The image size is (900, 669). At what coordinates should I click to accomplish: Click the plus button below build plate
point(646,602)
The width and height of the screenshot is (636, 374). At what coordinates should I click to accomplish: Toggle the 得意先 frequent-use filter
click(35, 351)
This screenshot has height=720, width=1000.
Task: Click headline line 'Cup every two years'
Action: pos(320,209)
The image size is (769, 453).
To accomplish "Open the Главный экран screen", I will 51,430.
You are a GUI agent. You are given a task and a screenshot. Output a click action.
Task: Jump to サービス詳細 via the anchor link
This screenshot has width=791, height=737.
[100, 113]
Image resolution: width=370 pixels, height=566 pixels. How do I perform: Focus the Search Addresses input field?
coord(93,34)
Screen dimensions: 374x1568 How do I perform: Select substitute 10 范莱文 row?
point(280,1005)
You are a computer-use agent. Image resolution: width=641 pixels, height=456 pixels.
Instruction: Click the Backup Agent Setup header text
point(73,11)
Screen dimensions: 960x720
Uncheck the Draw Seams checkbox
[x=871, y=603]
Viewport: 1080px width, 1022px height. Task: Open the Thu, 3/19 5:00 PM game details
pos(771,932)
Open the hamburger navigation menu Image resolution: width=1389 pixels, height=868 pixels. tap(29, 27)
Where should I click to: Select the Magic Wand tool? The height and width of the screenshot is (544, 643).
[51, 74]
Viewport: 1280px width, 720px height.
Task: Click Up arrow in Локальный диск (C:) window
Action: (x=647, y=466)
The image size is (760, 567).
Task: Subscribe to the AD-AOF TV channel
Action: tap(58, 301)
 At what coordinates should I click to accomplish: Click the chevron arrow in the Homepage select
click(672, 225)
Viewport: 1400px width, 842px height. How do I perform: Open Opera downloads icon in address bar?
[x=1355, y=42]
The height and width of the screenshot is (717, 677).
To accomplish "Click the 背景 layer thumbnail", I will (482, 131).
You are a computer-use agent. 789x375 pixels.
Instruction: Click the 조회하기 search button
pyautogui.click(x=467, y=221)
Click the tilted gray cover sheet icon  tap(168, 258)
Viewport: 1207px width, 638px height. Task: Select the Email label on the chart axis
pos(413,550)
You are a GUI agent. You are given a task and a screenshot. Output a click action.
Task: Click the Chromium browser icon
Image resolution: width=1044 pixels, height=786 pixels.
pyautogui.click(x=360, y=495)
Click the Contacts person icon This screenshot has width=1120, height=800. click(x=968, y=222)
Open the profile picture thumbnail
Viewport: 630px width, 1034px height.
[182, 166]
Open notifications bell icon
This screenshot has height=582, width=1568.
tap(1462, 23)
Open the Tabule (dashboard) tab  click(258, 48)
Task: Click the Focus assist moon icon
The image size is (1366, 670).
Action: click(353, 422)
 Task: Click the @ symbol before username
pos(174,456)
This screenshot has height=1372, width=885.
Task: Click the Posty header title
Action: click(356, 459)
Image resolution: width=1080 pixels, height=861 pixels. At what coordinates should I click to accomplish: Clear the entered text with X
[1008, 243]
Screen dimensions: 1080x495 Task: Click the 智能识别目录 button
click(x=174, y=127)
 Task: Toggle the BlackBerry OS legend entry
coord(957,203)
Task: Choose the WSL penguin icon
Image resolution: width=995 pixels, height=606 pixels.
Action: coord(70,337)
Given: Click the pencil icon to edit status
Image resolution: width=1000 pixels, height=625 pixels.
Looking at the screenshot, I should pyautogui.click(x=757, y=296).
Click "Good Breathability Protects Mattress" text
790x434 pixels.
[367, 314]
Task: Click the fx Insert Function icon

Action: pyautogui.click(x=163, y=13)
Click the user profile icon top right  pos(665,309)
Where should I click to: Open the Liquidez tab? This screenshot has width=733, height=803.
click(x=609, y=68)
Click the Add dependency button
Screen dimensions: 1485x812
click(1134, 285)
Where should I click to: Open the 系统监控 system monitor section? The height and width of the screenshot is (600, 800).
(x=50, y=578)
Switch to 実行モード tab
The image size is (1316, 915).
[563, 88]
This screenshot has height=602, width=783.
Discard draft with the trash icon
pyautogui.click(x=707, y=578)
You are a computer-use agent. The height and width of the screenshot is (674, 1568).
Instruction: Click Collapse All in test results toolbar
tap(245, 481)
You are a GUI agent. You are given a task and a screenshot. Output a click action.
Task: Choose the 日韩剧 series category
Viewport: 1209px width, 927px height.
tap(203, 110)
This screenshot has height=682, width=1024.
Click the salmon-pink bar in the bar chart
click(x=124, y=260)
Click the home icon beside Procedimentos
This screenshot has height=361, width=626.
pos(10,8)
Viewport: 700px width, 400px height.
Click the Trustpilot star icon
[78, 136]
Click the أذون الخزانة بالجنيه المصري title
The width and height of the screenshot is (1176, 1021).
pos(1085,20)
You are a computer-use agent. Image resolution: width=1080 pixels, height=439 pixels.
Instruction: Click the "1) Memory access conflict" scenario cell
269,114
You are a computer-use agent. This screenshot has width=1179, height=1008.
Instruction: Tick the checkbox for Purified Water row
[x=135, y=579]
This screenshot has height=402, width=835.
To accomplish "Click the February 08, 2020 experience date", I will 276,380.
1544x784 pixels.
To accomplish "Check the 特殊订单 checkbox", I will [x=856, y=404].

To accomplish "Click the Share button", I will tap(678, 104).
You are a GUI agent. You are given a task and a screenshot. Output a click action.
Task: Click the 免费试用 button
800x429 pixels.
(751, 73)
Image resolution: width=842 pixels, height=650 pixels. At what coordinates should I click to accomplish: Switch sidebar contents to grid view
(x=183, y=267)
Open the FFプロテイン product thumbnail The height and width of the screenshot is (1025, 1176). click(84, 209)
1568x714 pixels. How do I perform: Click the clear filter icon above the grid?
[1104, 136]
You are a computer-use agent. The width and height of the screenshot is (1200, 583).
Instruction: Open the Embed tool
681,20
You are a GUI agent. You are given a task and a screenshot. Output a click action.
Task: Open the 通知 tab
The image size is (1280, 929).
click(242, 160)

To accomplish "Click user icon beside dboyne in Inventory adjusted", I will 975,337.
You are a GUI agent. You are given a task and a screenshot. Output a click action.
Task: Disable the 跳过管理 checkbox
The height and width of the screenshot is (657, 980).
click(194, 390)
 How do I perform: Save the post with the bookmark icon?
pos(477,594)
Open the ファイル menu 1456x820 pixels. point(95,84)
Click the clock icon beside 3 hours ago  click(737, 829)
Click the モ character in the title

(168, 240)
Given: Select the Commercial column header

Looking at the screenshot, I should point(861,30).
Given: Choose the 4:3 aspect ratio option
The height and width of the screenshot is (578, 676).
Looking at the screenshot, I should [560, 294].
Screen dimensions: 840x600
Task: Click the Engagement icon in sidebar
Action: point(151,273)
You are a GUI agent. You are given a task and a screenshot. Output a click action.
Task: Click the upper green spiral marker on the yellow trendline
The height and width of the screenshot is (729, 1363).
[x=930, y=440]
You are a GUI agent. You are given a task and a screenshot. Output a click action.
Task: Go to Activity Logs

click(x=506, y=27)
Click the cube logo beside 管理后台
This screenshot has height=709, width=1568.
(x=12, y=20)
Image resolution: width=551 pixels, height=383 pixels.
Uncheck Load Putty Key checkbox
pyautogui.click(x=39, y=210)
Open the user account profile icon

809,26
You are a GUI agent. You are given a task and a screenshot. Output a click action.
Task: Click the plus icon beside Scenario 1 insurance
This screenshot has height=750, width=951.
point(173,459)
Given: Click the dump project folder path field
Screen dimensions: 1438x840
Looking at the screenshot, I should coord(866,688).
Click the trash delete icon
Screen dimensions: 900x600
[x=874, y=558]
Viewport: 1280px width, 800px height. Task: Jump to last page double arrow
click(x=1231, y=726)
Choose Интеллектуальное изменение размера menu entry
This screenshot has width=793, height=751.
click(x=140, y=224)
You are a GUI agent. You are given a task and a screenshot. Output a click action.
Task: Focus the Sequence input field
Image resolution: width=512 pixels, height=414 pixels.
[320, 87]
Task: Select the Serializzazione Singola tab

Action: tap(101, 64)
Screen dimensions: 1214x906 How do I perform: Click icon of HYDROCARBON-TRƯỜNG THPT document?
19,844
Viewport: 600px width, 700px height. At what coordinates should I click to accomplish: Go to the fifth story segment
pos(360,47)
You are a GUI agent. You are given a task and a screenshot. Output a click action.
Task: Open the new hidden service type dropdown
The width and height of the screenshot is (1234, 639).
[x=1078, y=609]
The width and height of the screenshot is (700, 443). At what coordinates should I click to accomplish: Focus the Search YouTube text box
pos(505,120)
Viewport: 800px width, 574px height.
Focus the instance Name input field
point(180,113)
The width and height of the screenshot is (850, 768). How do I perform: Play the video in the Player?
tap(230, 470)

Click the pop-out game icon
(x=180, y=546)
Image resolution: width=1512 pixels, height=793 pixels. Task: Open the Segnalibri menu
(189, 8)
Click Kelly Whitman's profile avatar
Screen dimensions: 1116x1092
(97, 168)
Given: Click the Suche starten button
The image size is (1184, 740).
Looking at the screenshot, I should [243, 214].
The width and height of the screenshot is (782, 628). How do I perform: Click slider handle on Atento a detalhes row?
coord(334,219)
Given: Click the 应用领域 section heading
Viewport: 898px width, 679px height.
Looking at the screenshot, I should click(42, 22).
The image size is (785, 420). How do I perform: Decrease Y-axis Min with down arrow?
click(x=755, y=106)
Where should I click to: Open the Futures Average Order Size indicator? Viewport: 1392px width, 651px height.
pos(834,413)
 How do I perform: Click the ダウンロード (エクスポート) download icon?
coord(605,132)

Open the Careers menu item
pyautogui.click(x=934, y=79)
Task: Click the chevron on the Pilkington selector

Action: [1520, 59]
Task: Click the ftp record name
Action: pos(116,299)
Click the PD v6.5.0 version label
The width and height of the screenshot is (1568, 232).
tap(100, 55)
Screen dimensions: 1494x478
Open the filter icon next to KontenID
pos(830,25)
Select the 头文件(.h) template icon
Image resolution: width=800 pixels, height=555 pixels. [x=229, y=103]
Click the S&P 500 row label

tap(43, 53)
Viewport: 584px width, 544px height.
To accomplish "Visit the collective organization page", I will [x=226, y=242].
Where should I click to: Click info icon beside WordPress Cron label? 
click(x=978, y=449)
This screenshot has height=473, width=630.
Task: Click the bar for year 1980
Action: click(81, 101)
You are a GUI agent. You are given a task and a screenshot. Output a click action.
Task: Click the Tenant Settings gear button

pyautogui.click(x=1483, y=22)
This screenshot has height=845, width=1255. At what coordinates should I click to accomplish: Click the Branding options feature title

### Task instructions
For this exercise, please output exactly the lines above starting at the line with "Task: Click the fx Insert Function icon" and ending at the line with "Click the home icon beside Procedimentos", ends included.

### Task answer
Task: Click the fx Insert Function icon

Action: pyautogui.click(x=163, y=13)
Click the user profile icon top right  pos(665,309)
Where should I click to: Open the Liquidez tab? This screenshot has width=733, height=803.
click(x=609, y=68)
Click the Add dependency button
Screen dimensions: 1485x812
click(1134, 285)
Where should I click to: Open the 系统监控 system monitor section? The height and width of the screenshot is (600, 800).
(x=50, y=578)
Switch to 実行モード tab
The image size is (1316, 915).
[563, 88]
This screenshot has height=602, width=783.
Discard draft with the trash icon
pyautogui.click(x=707, y=578)
You are a computer-use agent. The height and width of the screenshot is (674, 1568).
Instruction: Click Collapse All in test results toolbar
tap(245, 481)
You are a GUI agent. You are given a task and a screenshot. Output a click action.
Task: Choose the 日韩剧 series category
Viewport: 1209px width, 927px height.
tap(203, 110)
This screenshot has height=682, width=1024.
Click the salmon-pink bar in the bar chart
click(x=124, y=260)
Click the home icon beside Procedimentos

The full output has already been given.